TESTO DA LEGGERE –
━━━━

Vista in questo contesto, cosa ci dice la cerimonia di Parigi 2024? Intanto, sentiamo le canzoni che sono state proposte (o almeno, quelle che son riuscito a beccare io con l’aiuto di Shazam e della mia memoria).
La Francia canta da sola
Intanto mi pare che nell’economia generale dell’evento abbia avuto molto peso la partitura originale di Victor Le Masne, intrecciata ai brani di repertorio pescati dalle varie epoche e dai vari contesti: dal barocco di corte all’impressionismo post-restaurazione, dalla disco-funk anni ‘70 alla neo-classica pretenziosa; contesti che si sono succeduti in modo più concettuale che non cronologico durante la parata di barche, che forse poteva essere usata invece per fare proprio un excursus storico, prendendo alla lettera la metafora eraclitea del tempo che scorre.
Pur saltando qualche periodo storico (mi pare che degli chansonnier e dello yé yé si sia sentito ben poco), la carrellata ha evidentemente messo in luce i contributi della musica francese al patrimonio culturale globale. Ma non è stato tutto catalogo. La canzone Mea Culpa dei Gojira non è stato l’unico inedito, per esempio: a un certo punto Aya Nakamura ha mescolato la sua Pookie2 (che in Italia è arrivata grazie a un remix-featuring con Capo Plaza) con un adattamento di For Me Formidable di Charles Aznavour. E poi il trapper Rim’k del celeberrimo trio 113 ha cantato una canzone inedita che secondo Shazam si intitola King. Più avanti abbiamo sentito anche nuovissimi brani di Nicky Doll e Philippe Katerine.

━━━━

RIGHE DEL DATASET –
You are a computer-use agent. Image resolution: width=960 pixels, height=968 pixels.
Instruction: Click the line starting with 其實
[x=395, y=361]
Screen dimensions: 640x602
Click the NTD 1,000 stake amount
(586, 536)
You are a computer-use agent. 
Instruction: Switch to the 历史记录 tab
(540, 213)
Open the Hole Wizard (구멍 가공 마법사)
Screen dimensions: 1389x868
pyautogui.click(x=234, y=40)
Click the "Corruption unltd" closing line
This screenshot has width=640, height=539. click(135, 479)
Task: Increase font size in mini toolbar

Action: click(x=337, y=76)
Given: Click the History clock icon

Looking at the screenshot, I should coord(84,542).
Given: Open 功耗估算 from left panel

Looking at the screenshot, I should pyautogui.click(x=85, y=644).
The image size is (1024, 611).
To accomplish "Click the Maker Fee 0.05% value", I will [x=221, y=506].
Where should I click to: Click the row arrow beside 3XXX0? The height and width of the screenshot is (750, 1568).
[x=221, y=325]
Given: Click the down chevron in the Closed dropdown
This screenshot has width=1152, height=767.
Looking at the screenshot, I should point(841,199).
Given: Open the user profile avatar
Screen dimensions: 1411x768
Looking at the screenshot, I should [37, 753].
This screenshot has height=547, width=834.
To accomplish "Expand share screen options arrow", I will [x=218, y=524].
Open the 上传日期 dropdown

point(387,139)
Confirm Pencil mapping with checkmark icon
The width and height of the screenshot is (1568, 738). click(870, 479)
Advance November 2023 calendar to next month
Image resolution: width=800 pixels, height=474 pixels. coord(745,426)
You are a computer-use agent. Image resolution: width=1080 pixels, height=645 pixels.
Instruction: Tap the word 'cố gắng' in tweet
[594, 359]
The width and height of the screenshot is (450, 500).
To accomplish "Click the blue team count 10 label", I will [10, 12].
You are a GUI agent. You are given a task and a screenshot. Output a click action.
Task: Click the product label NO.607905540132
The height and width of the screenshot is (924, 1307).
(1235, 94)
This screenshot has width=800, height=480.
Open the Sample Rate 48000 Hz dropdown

━━━━

CONSEGNA 1 – Trascrivi il passo del testo sulla cerimonia di Parigi 2024 da "Vista in questo" fino a "della mia memoria)." compreso.
CONSEGNA 2 –
Queste affermazioni concordano con il testo sulla cerimonia di Parigi 2024? Rispondi sì o no a ciascuna e cita le parole decisive.
(a) La partitura originale della cerimonia è di Victor Le Masne.
(b) Durante la cerimonia si sono sentiti molto gli chansonnier e lo yé yé.
(c) Aya Nakamura ha mescolato Pookie2 con un adattamento di un brano di Charles Aznavour.
Le righe provengono da un'altra fonte.

RISPOSTA 1 –
Vista in questo contesto, cosa ci dice la cerimonia di Parigi 2024? Intanto, sentiamo le canzoni che sono state proposte (o almeno, quelle che son riuscito a beccare io con l’aiuto di Shazam e della mia memoria).

RISPOSTA 2 –
(a) Sì: "la partitura originale di Victor Le Masne".
(b) No: "mi pare che degli chansonnier e dello yé yé si sia sentito ben poco".
(c) Sì: "Aya Nakamura ha mescolato la sua Pookie2" e "con un adattamento di For Me Formidable di Charles Aznavour".